Без малодушного ропота я в жизни терял родовое имя и состояние, но настоящие минуты переживаю с самым болезненным ощущением. Безутешные слезы приливают из сердца к моим больным глазам. Чтобы понять меня, мало быть добрым человеком, нужно быть, подобно Вам, чутким поэтом. Припоминая нашу встречу и для меня столь драгоценную переписку, Ваше Высочество, поймете, что у меня в целом мире нет никого, к кому бы все существо мое стремилось с тою преданностью, с какою встречает Ваши ласки. Нужно много сердечного томления, чтобы вынудить из меня то, что решился здесь высказать…»

У Великого князя были военная служба, деятельность в Академии наук, Женские педагогические курсы, полковой праздник, приезд принца Неаполитанского, обед в Зимнем дворце, переезд в лагерь под Красным Селом, столетний юбилей л. — гв. Павловского полка, семья. Но всё это было преходяще. Реальной была для него жизнь в домике на Плющихе, в сельце Воробьевка и в письмах его стариков. Она была зовом сердца к вечному.

* * *

У всякой жизни есть последние страницы. Трудно сказать, что лучше: когда их много или только одна. Фет мучился перед смертью и даже пытался покончить с собой.

Катаясь верхом в Летнем саду, Константин встретил графа Олсуфьева (к слову, он установил первую памятную доску в честь Фета в своем имении под Москвой).

Олсуфьев сказал, что Афанасий Афанасьевич мучается удушьями. Когда приступ отпускает его, он жалуется, что во всем виноват Овидий, «Скорби» которого он переводит. Эти скорби, мол, осуществляются в нем.

Константин, жалея Фета, просил его не падать духом и обещал в течение зимы быть на Плющихе в гостях. «Страждущие и немощные мы прослезились… Я жестоко страдаю, и вдыхание эфира мало помогает». Эти горькие слова Фет сопроводил стихами:

Когда дыханье множит мука
И было б сладко не дышать,
Как вновь любви расслышать звуки
И как на зов тот отвечать?
Привет Ваш райскою струною
Обитель смерти пробудил,
На миг вскипевшею слезою
Он взор страдальца остудил.
И на земле, где все так бренно,
Лишь слез подобных ясен путь,
Их сохранит навек нетленно
Пред Вами старческая грудь.
(«Когда дыханье множит мука…», 23 октября 1892)

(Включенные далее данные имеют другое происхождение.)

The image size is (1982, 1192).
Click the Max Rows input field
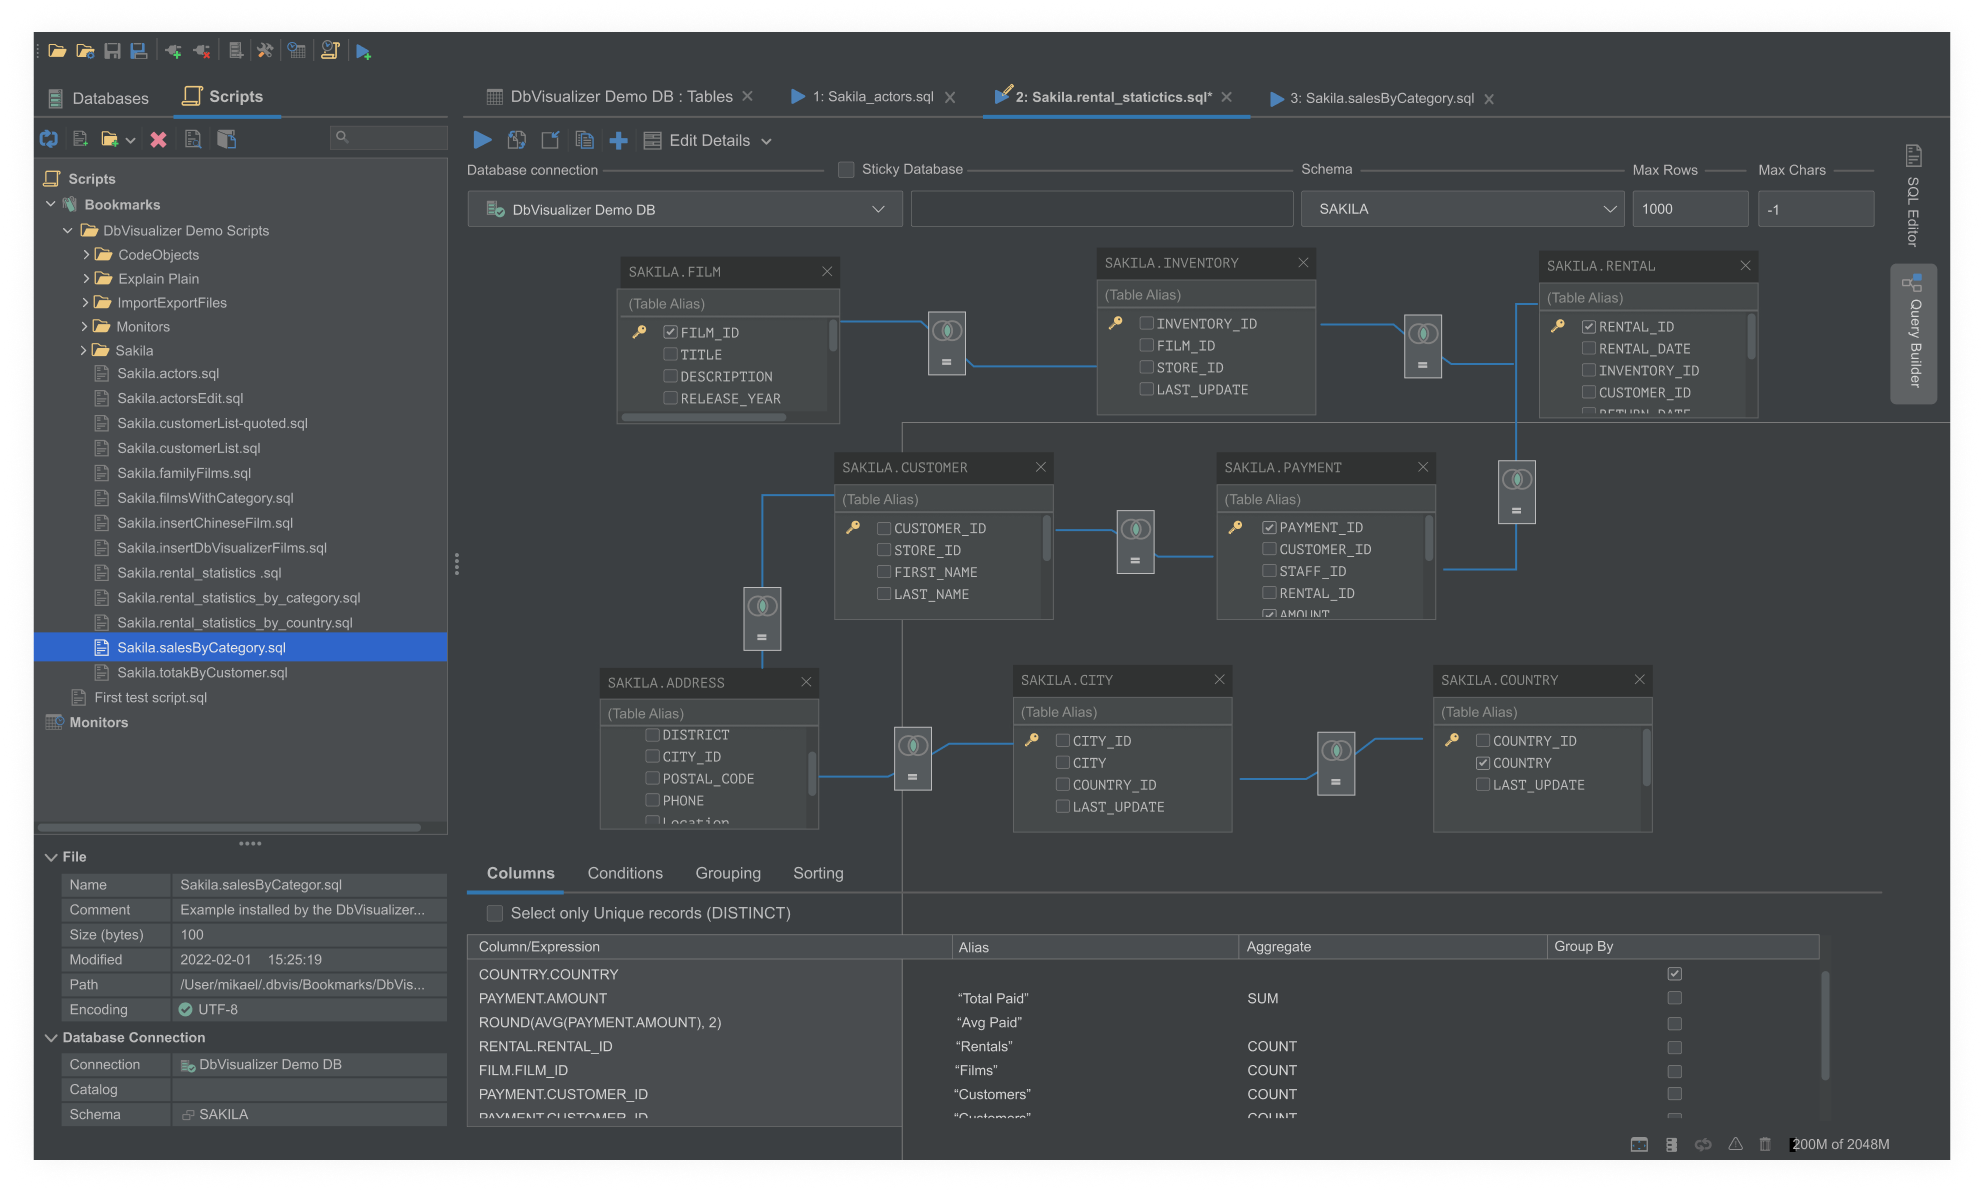click(1690, 208)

Фет еще верил доктору Остроумову, профессору клиники, что его болезнь «выходит из острого состояния». И все же ночи ему приходится проводить в кресле, чтобы было легче дышать.

И кресло это особенное. «Когда… я менял мебель в своем кабинете, жена унесла одно кресло в спальню, говоря, что на нем сидели Вы, Ваше Высочество. Это кресло в настоящее время — мой единственный приют, так как ночи я… провожу сидя».